The Bears have a history of perpetually turning something into nothing. Now they’re asking quarterback Justin Fields to turn nothing into something.
Sometimes he can, but this team is presenting him with increasingly ludicrous scenarios. The latest challenge? See if you can beat the favorite to win the Super Bowl without your top three wide receivers and top two offensive linemen.
The best Fields managed in those circumstances Saturday was to lead at halftime and get within a touchdown early in the fourth quarter. The Bills prevailed 35-13 in what was just another step in the Bears’ trudge toward a high draft pick as their losing streak dribbled to eight, matching their longest ever.
This season is now two losses away from being the second-worst in the franchise’s 103-year history.
Saturday featured exactly the situation general manager Ryan Poles needed to prevent: A game in which the Bears had so little talent on the field that it illuminated little about their future.
And even worse, it ended with Fields limping to the sideline. A Bills defender stepped on his foot as he threw incomplete on a desperate fourth-and-14 with 2:08 left, and backup Nathan Peterman finished the game.
Bears coach Matt Eberflus said Fields was “fine” and could’ve returned.
Fields also took a hard shot to his left (non-throwing) shoulder, which he separated in Week 11. While he’s been able to play through it, he said the injury has continued to bother him.
What could possibly be learned about Fields when he had no one to block for him, no one to whom he could reliably throw and no supporting cast in the ground game? He usually has to do without a credible defense to back him up, too, though that side of the ball actually played decently against the No. 4 scoring offense in the NFL.
If this is how it’s going to be, with minimal help and minimal protection, it’s mostly pointless to play Fields in the final games. It’s not accomplishing much.
Fields completed 15 of 23 passes for 119 yards and a touchdown for a 92.5 passer rating — modestly efficient, but far from prodigious. He also ran seven times for 11 yards.
But again, there’s only so much he can do alone.
“Just be him, just operate the offense [and] be the leader that he is,” Eberflus said of his expectations of Fields in this ordeal. “You’re gonna have different things go on, but he’s very resilient. He’s got a lot of grit.”
There’s a big difference between “things that go on” that are external forces and those that are the consequences of the team’s decisions.

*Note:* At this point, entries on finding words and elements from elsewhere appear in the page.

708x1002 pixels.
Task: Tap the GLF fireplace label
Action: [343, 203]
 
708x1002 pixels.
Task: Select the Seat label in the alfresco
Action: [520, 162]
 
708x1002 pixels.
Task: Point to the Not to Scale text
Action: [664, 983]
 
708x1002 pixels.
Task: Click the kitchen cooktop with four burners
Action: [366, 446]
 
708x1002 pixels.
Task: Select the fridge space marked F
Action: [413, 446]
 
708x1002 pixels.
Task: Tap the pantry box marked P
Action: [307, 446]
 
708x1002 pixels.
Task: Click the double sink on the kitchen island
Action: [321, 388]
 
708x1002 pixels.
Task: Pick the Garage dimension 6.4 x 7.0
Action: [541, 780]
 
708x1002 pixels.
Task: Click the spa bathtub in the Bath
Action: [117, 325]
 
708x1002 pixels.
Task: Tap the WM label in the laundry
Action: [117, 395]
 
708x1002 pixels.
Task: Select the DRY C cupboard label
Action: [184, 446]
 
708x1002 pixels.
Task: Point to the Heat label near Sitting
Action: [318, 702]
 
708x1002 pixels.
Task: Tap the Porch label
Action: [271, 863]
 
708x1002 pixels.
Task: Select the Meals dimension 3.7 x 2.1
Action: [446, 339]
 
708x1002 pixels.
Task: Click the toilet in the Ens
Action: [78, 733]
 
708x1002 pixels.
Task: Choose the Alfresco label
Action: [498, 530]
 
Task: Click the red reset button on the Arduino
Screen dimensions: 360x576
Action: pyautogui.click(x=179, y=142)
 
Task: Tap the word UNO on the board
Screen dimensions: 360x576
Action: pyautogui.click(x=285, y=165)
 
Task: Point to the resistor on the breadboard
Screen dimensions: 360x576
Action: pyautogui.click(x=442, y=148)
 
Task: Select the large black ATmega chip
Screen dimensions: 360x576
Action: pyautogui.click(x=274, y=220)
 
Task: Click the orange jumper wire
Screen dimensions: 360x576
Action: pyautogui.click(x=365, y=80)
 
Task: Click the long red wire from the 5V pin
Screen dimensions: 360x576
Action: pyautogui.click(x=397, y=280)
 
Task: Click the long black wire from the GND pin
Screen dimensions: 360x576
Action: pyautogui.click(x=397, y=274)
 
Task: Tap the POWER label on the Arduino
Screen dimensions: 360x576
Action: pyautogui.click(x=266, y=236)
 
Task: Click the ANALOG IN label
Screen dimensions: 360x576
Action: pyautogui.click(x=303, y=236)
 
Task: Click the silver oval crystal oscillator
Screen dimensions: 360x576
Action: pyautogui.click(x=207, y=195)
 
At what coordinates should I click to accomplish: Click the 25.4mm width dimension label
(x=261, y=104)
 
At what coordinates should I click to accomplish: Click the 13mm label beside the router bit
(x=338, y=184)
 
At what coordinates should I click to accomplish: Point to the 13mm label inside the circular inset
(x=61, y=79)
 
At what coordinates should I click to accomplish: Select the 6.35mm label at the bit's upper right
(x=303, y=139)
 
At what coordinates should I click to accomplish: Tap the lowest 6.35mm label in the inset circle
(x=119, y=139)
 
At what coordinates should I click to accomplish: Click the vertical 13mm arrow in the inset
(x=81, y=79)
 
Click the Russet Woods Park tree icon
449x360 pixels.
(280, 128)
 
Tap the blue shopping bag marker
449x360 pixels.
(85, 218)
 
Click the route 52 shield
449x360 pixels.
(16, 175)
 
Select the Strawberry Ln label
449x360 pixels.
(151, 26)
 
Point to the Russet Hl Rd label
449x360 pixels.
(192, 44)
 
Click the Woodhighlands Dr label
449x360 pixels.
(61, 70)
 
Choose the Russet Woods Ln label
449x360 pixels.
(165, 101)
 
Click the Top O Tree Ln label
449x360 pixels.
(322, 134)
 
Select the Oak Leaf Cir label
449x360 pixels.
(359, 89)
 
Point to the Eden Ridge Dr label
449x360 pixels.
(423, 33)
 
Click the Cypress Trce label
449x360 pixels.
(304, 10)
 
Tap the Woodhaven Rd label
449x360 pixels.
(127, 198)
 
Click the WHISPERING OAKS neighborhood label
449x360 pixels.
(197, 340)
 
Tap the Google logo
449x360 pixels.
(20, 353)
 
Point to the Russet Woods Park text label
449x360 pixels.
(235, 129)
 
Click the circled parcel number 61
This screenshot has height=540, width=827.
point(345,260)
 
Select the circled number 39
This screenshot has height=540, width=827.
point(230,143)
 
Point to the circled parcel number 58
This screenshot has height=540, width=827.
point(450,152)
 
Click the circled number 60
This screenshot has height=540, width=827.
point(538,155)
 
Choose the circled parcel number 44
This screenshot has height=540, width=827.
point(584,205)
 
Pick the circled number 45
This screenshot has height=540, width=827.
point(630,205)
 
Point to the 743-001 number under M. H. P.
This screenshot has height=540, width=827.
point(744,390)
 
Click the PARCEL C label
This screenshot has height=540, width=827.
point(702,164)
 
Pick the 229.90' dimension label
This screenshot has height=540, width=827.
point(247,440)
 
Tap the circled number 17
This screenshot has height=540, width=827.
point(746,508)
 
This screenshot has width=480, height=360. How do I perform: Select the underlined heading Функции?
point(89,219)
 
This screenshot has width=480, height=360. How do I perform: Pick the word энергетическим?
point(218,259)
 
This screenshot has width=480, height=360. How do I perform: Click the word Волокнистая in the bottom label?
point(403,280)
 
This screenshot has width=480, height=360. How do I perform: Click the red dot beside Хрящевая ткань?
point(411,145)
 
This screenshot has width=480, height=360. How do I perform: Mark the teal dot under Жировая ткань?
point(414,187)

On fourth-and-3 at the Bills’ 16-yard line early in the fourth quarter, Fields threw to backup tight end Ryan Griffin and thought he got the first down, but replay review showed he was just short.
Fields did what was needed, but it wasn’t enough. That play would’ve ended differently if he was throwing to Travis Kelce.
But without anyone of that caliber, all the Bears could do was sit back and wait for Fields to do something magical. Never happened.
They spent the last few years trying the everything-but-the-quarterback model and now have moved on to the quarterback-but-nothing-else approach.
Surprise: Neither works.
This season began with quizzical looks and head shaking about how little Poles did to supply Fields with teammates that could facilitate his development. He developed anyway.
“I don’t look at what’s around me,” he said. “As long as I do my job as best as possible, we have a chance versus anybody.”
Fields began the season with a patchwork offensive line and a wide receiver group made up of Darnell Mooney and nobody else. Poles even acknowledged his acquisitions “might not be the name[s] everyone wants to hear,” but asked everyone to trust that he and Eberflus knew what they were doing.
The Bears’ shaky offensive line was missing its two best players in right guard Teven Jenkins and left guard Cody Whitehair, and replacement right guard Michael Schofield exited with a thumb injury after their first possession. That left Dieter Eiselen, who spent most of his NFL career on the practice squad and had played just six offensive snaps, protecting the future of the franchise for a stretch before Schofield returned in the second quarter.
Fields also played with a receiver crew made up entirely of one-year free-agent rentals and beleaguered rookie Velus Jones. That’s all that was left after Mooney’s season-ending injury last month, Chase Claypool being ruled out with a knee injury and Equanimeous St. Brown remaining in the NFL’s concussion protocol.
The assumption is that the Bears will look dramatically better once Poles uses his ample salary-cap space and draft capital to fill out the roster, but that’s just an assumption. Poles is a first-time general manager, and all he has done so far is what anyone else would’ve done while trying to clean up Ryan Pace’s mess. He has no track record yet.
If he doesn’t make the necessary improvements, there will be a lot more games that look like this.